Quantitative real-time RT-PCR (RT-PCR) was carried out in a LightCycler 480 system using SYBR Green Transcription Master Mix (Roche Diagnostics, IN, USA) as previously described .
Mouse primers were as follows.
GAPDH: forward “5′-TGAAGCAGGCATCTGAGG-3′”; reverse “5′-CGAAGGTGGAAGAGTGGGAG-3′”.
Mucin2: forward “5′-GCTGACGAGTGGTTGGTGAATG-3′”; reverse “5′-GATGAGGTGGCAGACAGGAGAC-3′”.
EDEM1: forward “5′-TGAAAGCATGTGAGGGTAGTG-3′”; reverse “5′-GAGAGAAGGGAAGACAGGATAGA-3′”.
GRP78: forward “5′-AAGAATGAAGGAAAAACAGGACAAAA-3′”; reverse “5′-CAAATGGAGAAGATTCCGCC-3′”.
ATF4: forward “5′-CCACTCCAGAGCATTCCTTTAG-3′”; reverse “5′-CTCCTTTACACATGGAGGGATTAG-3′”.
Samples were obtained according to instructions (Human Mucin 2 ELISA Kit Catalog Number: HM10493, Bioswamp). The concentration of mucin2 in LS174T cells was measured as previously described .

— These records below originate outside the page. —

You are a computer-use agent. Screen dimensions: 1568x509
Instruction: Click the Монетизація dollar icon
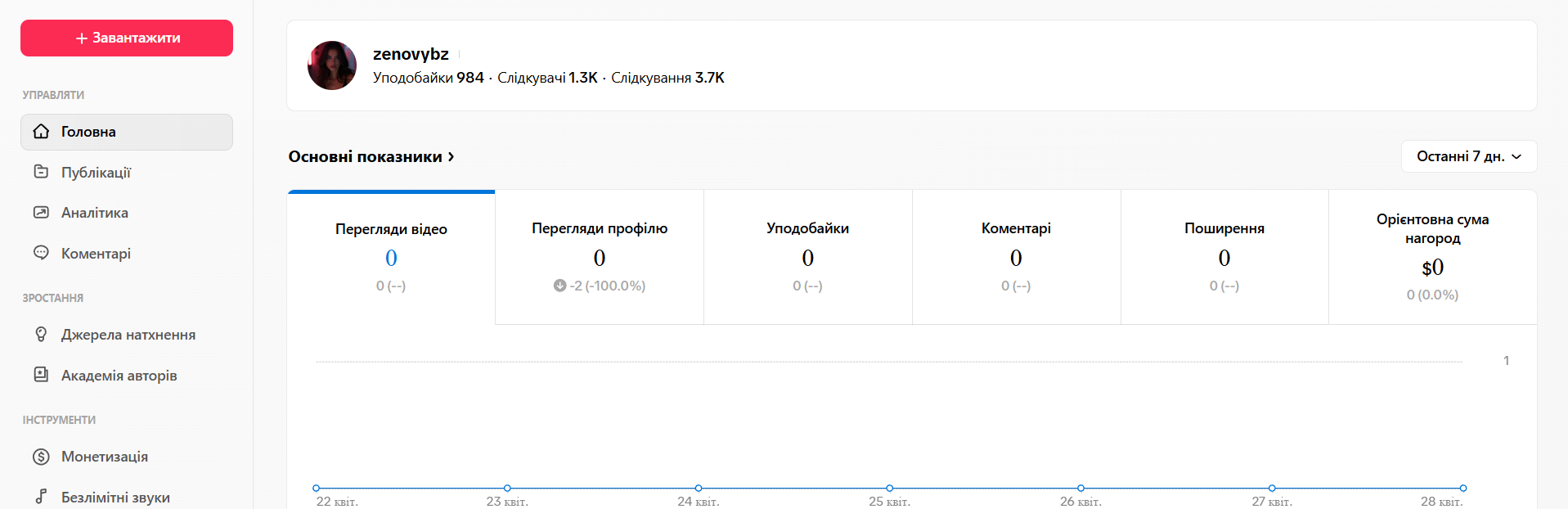[41, 457]
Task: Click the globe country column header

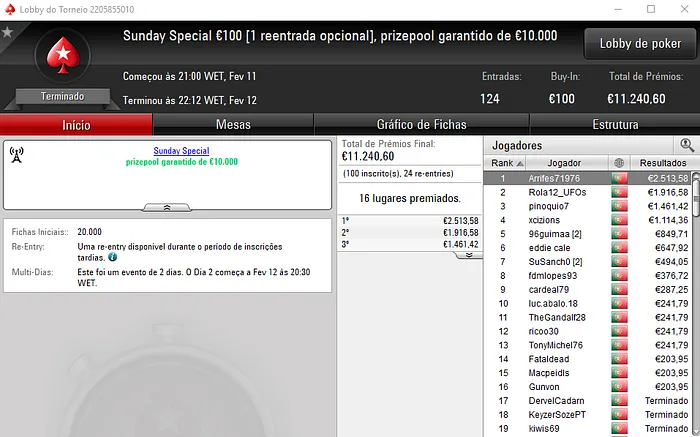Action: 619,163
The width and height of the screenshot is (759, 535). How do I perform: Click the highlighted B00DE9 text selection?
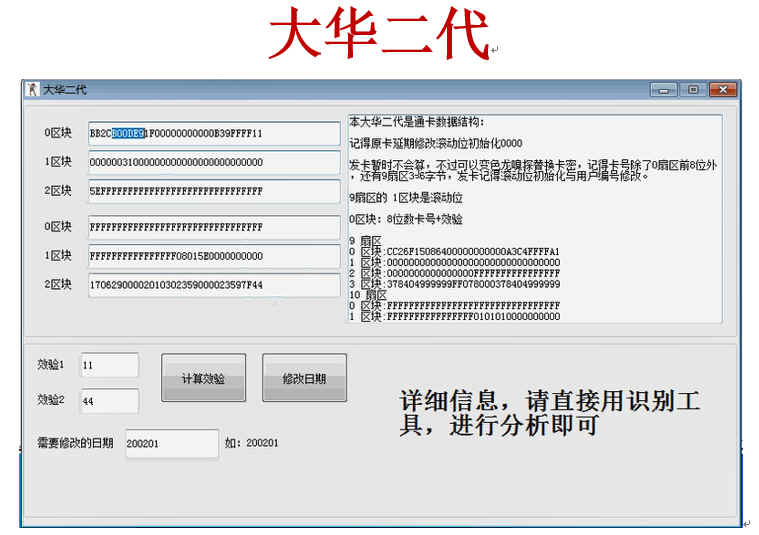(128, 133)
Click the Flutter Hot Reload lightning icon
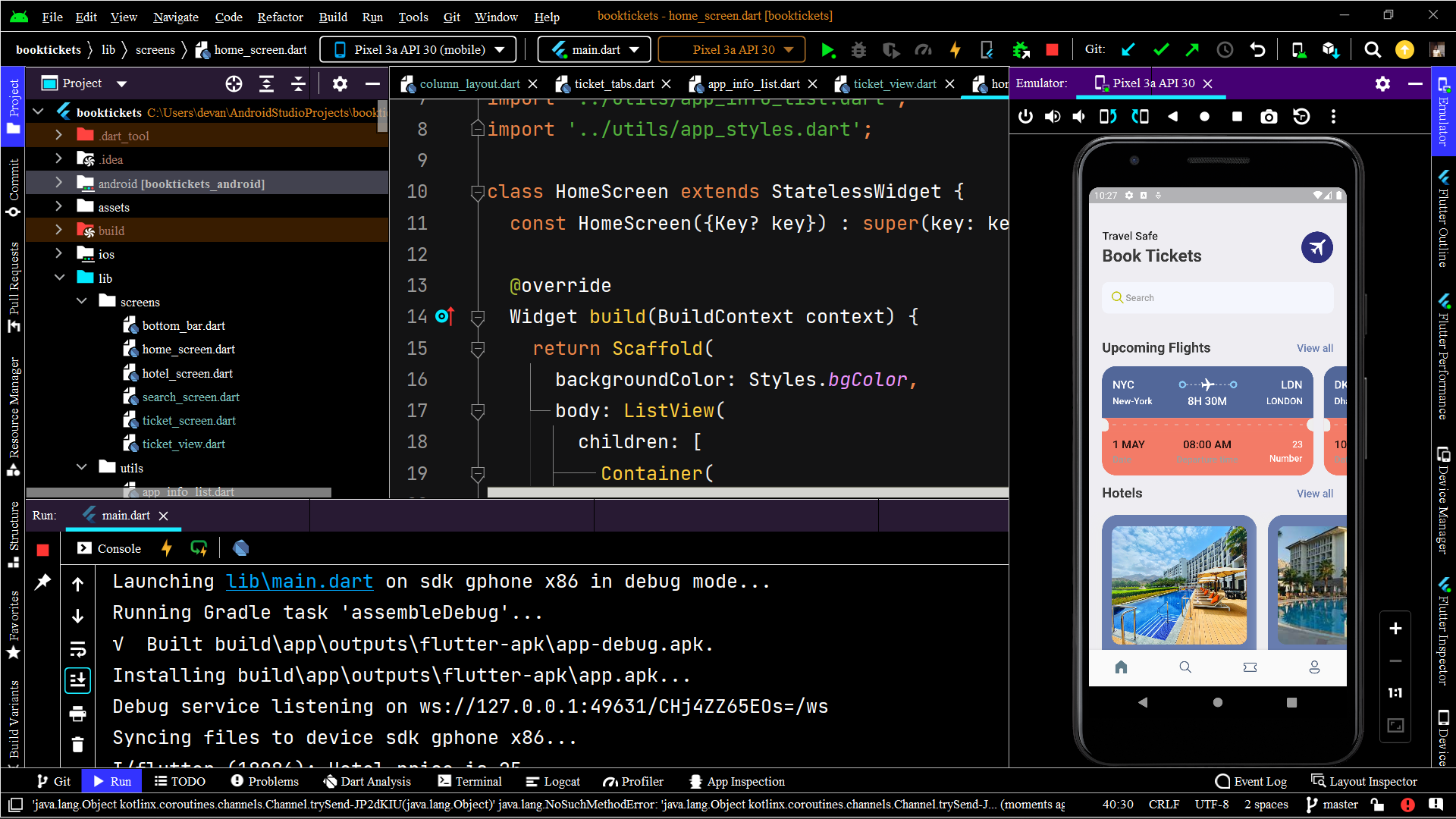Viewport: 1456px width, 819px height. click(x=955, y=50)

Chromatin immunoprecipitation (ChIP) assay
Chromatin immunoprecipitation was performed with a ChIP kit (26157, Pierce). Specific procedures were conducted as described in previous research . LS174T cells after 24 h of mechanical stimulation and control treatment were evaluated. Chromatin was subjected to immunoprecipitation using the following antibodies: H3K9me3 (1:500, 13,969, Cell Signaling Technology). DNA was finally eluted in elution buffer and used for real-time PCR amplification using the same primer sets as MeDIP-qPCR. Primer: TTGGCATTCAGGCTACAGGG; GGCTGGCAGGGGCG-GTG.

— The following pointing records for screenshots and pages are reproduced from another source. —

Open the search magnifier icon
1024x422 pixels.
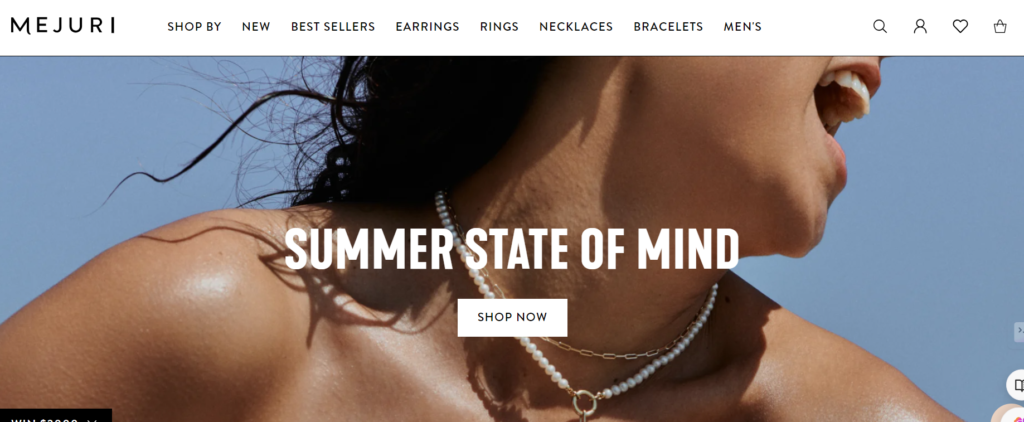(880, 27)

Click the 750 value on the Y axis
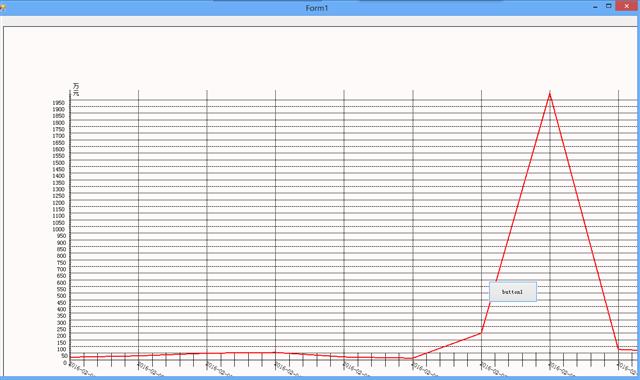coord(61,263)
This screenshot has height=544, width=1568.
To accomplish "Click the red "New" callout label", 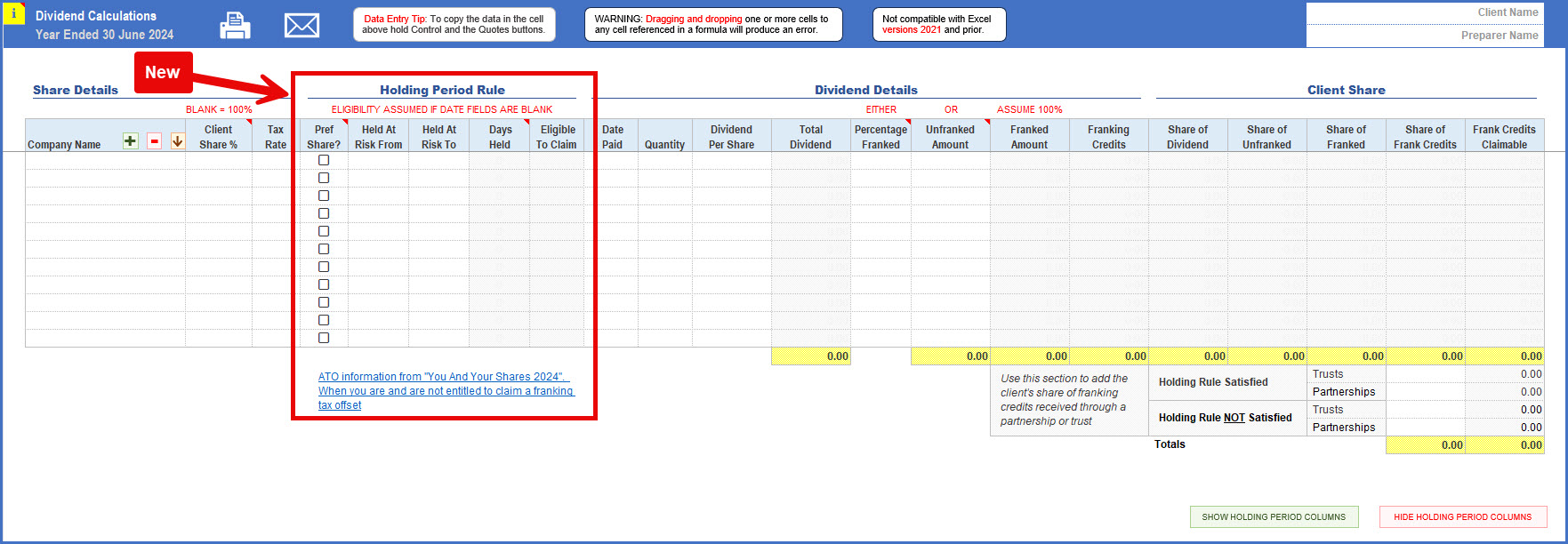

The data were analyzed with SPSS 21.0 and GraphPad Prism 8.0 software. All data in the figures are expressed as the mean ± SEM. Differences between groups were evaluated with either one-way analysis of variance (ANOVA) with the Holm-Sidak post hoc test or with a t test using SigmaPlot. The significance level was set at P value < 0.05 (compared to control *P < 0.05, **P < 0.01 and ***P < 0.001).